I'd envisioned something on the lines of this: Some food.  A couple of movies.  Decorations.  A few coloring sheets.   

The plan is to bring the food out in shifts so that it lasts for the event’s four-hour entirety.  Sounds reasonable, no?  Then the crowds begin to gather.  Around the empty tables of food.   

Firm but polite, I ask people to move away from the table and explain we’ll be bringing snacks out in a bit.  I don’t add that I’d appreciate it if they refrain from drooling.

“One’s in!” A seasoned hospitality mom calls and points to a side door.  A Webelos 2 quickly drops the cookie in his hand and has the good sense to look ashamed.  

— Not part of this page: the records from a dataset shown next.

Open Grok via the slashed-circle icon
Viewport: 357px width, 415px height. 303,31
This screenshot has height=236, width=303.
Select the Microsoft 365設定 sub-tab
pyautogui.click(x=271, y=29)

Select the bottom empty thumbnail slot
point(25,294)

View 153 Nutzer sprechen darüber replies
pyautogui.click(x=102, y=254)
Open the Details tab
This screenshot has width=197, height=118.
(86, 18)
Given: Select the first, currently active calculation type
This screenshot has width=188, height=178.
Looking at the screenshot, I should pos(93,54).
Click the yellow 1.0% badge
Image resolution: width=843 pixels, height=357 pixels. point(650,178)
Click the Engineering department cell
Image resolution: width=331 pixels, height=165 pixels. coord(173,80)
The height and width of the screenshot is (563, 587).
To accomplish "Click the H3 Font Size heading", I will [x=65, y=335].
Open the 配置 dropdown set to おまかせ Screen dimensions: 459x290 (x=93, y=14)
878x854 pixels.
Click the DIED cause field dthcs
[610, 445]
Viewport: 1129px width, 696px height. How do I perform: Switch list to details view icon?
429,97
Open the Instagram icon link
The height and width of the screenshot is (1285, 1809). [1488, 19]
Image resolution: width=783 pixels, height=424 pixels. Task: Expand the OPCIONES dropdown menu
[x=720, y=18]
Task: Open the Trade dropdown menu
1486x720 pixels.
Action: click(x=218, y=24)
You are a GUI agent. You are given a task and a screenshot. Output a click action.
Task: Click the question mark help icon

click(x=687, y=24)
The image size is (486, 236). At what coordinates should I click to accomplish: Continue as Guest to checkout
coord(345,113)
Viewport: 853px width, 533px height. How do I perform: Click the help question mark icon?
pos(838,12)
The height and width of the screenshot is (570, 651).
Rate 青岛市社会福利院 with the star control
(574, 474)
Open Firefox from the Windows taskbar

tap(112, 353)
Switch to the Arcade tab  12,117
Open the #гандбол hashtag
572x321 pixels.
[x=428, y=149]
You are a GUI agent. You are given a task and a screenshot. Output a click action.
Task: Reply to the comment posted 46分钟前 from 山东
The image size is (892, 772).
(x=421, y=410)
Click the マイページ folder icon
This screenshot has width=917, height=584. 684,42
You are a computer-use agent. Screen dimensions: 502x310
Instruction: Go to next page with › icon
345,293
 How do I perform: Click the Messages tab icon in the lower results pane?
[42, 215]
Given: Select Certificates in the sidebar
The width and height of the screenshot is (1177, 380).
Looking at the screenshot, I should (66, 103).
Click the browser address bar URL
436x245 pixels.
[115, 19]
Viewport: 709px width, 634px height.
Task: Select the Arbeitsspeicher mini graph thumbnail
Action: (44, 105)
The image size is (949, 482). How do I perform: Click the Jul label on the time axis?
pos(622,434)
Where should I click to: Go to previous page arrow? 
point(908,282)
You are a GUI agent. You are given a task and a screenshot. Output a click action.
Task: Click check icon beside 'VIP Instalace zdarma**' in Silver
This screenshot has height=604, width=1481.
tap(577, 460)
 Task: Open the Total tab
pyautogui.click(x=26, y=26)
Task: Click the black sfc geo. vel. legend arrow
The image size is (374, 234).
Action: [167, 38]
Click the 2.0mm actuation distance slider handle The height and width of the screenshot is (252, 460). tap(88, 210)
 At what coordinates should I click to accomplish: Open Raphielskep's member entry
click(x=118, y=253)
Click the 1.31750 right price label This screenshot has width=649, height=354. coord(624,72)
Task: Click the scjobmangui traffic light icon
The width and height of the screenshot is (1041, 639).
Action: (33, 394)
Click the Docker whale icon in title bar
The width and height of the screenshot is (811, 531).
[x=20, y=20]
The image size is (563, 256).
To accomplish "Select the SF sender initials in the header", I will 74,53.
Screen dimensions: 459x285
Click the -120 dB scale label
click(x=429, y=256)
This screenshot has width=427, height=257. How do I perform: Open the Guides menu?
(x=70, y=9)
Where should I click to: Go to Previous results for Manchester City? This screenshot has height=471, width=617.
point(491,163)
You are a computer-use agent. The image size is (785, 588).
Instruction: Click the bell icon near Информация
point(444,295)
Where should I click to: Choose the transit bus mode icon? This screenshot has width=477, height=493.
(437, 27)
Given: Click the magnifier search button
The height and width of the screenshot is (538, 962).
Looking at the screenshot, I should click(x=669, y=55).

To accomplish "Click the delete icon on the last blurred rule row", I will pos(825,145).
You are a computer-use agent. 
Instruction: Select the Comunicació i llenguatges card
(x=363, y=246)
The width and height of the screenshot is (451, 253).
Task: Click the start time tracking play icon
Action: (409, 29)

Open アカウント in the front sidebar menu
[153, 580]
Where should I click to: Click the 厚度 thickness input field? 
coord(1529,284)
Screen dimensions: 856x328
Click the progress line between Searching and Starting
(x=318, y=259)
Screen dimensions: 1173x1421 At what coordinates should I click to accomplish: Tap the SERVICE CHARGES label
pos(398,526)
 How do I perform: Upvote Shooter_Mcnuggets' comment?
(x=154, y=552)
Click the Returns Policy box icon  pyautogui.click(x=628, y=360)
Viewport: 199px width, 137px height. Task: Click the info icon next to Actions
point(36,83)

The afternoon passes in 45-minute increments.  Every 45 minutes, we break the seal and bring out more food.  The crowds rush the tables.  The boys pick every last carrot, cookie and grape from it. 

“How was it?” my husband asks when we regroup at the end.

“Besides feeling like the Food Police, it was fun.” 

It’s also nice to feel like I contributed to something my boys enjoy.  Scouts normally fall under my husband’s domain.

Today I feel like it’s mine, too.  

Sunday, January 29, 2012

Piece of Cake


Day 116
I’m exhausted.  It’s only 10 o’clock but my body thinks it’s well past midnight.  Four hours of a kindergarten cake walk does that to a person. 

For those enquiring minds (who want to know), the cake lasts all night.  (See Carnival Craziness.)

One of the best things about kids is their unfiltered enthusiasm when they win.  Add cake as a prize?  Holy cow, nail down the roof ‘cause it’s about to blow away! 

In that room tucked back in the kindergarten wing, I witness a microcosm of our little town.  Some win with grace.  Others na, na, na as they dance their victory jig. 

My favorite exchange, hands down, is when one small boy turns to his neighbor, pats him on the back and wishes him congratulations before he turns, air-pumps his fist and mumbles “Drats!”   

Clearly disappointed not to have won, he doesn’t pout.  He doesn’t stamp his feet.  He doesn’t throw a tantrum.  Many an adult might learn from the kind actions of a 6-year-old boy. 

I walk over, lean in and whisper in his ear, “You were a very nice friend.”  

“I still wanted to win,” he admits.

“I know.”  I don’t add he already has.  He won’t understand, but in time, he might.

Thanks, Mom


Day 115
How old were you when you realized your mom (and dad) knew what they were talking about?  Twenty?  Thirty?  When you became a parent yourself? 

When you started taking their advice and surprisingly things worked out?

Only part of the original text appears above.